What’s the difference?

 

Municipal Domestic Water:

  • Domestic water is the Town’s potable water – the water that reaches citizens’ houses via underground pipes, flows to sinks, baths and showers, toilets, laundry machines, and to outside hose bibs and for which citizens pay a monthly standard flat rate and an additional volume usage rate.
  • Domestic water runs in pipes from its source (several Grand Mesa springs) to the water treatment plant where it is filtered and treated. Fully treated water flows from there through pipes into Town neighborhoods and eventually comes out of citizens’ faucets after flowing through a water meter.
  • Cedaredge has more than a dozen freshwater springs from whence our domestic water arises.
  • The monthly standard rates and usage fees citizens pay support the maintenance of main and lateral transmission pipes, operation of the water treatment plant, maintenance of storage tanks, valves, fire hydrants, and all other elements of the Town’s domestic water system.
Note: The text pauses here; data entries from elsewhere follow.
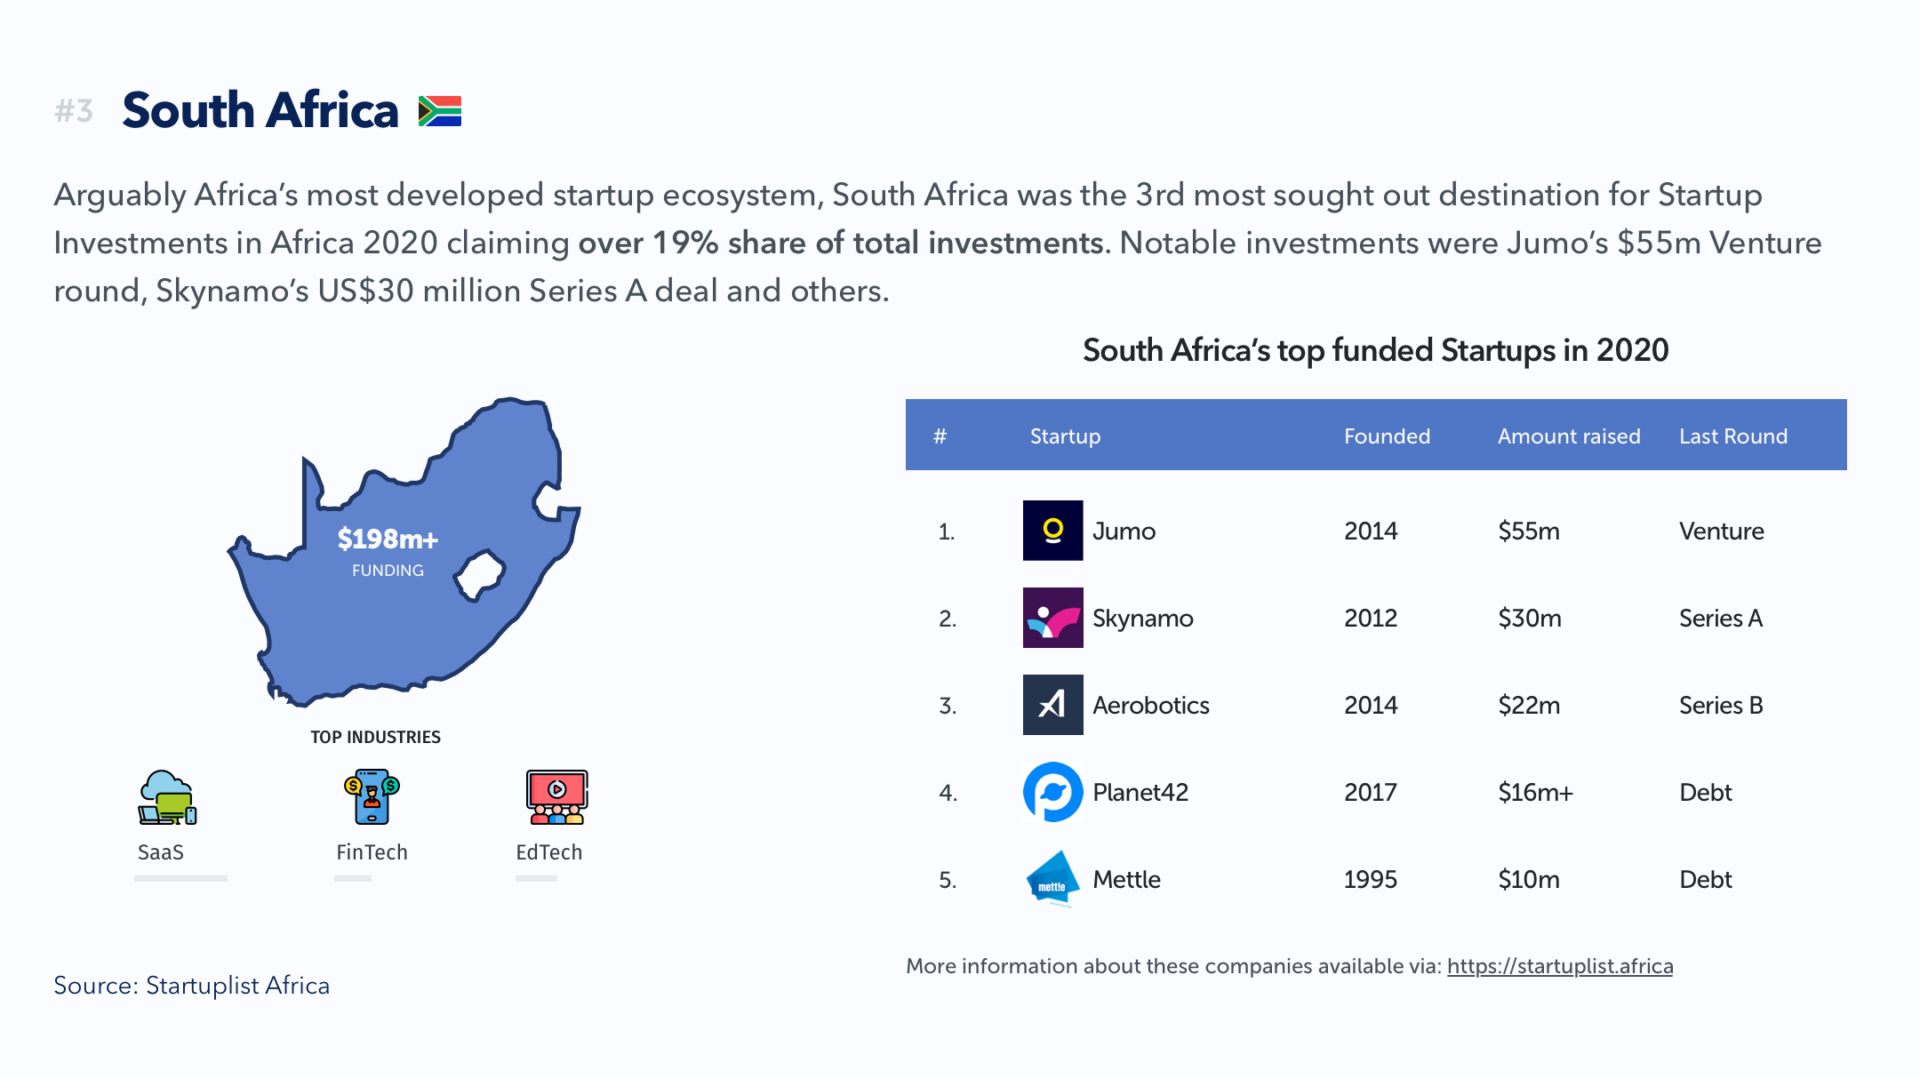
Task: Click the South Africa page heading
Action: [x=260, y=110]
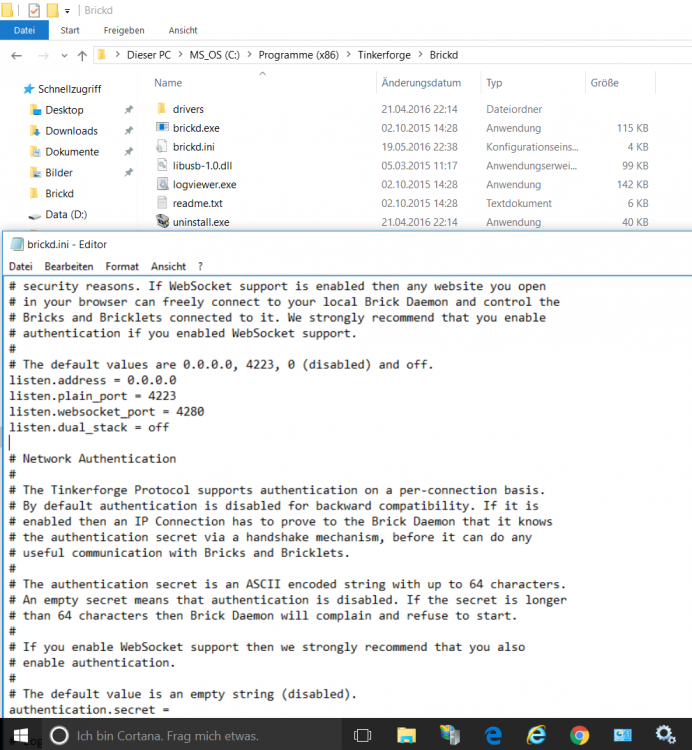Open the Bearbeiten menu in the editor
The image size is (692, 750).
pos(69,267)
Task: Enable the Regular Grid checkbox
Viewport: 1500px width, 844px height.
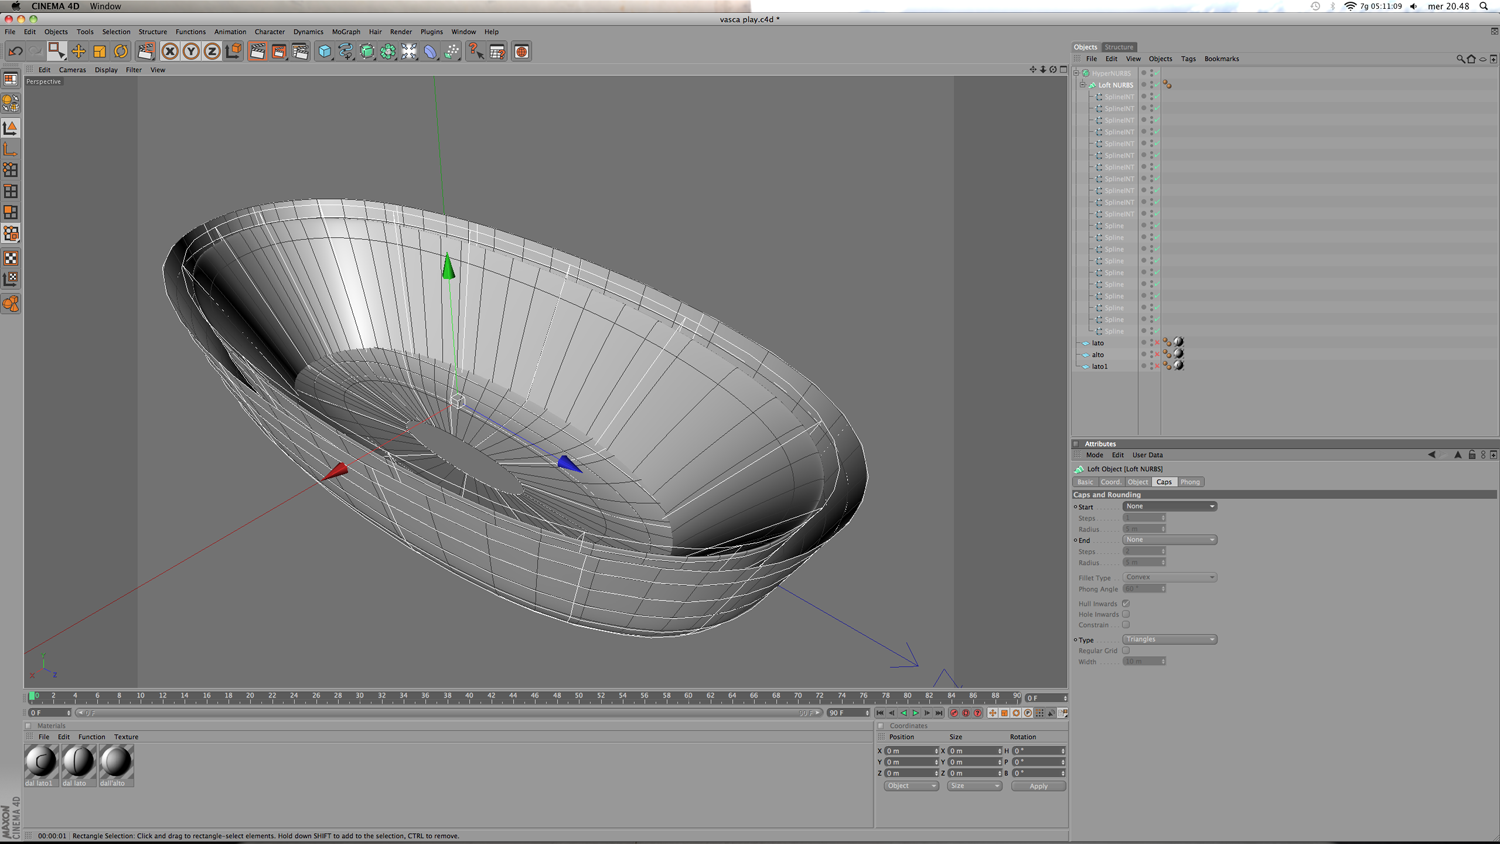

View the domestic water dashboard HERE at the Cedaredge – In Data menu of this website 

Irrigation Water:

Irrigation water is the Town’s non-potable – water that winter snowmelt and summer rains provide that is collected in Grand Mesa lakes and reservoirs and then flows in creeks and ditches, is diverted, and stored in retention ponds, and eventually flows onto fields, crops, or in Cedaredge’s case, flows via gravity or is pumped into irrigation systems such as at the golf course.

Irrigation water does not flow through citizens’ water meters, so Town citizens pay no water bill fees for it.

It can’t be overly emphasized that the water flowing onto the golf course via its sprinkler systems is completely different than the water coming out of citizens’ faucets, and there is no billing whatsoever for that golf course water usage.

  • However, it would be untrue to claim that golf course water usage doesn’t have to be budgeted.
  • There are obviously costs to maintain the ditches, diversion points, storage ponds, pumps, water user association share dues, etc.
  • Those costs, however, are a very small proportion (generally less than a few percent) of the Water Fund’s annual expenditures – what accountants call De minimus or too trivial to sort out and list as separate line items within the Water Fund’s expenditures.
  • Dollars spent on the irrigation system varies from year to year depending on the Town’s capital expenditure budget to improve or maintain the irrigation system.
    • For instance, the 2024 capital budget includes $50,000 to reconstruct the irrigation water impoundment at Chipmunk Reservoir.
  • However, it’s important to note that when irrigation infrastructure improvements, maintenance, or general expenditures are specifically for the golf course, which they really always are, (the golf course is the only user of the Town’s irrigation water), they are budgeted within the Golf Course Enterprise Fund, not within the Water Fund.

View the irrigation water dashboard HERE at the Cedaredge – In Data menu of this website.

So, that briefly explains Cedaredge’s two water systems. When monthly water bills arrive, citizens can consider their standard and usage fees as covering their domestic water system, with only the slightest nod to the irrigation system.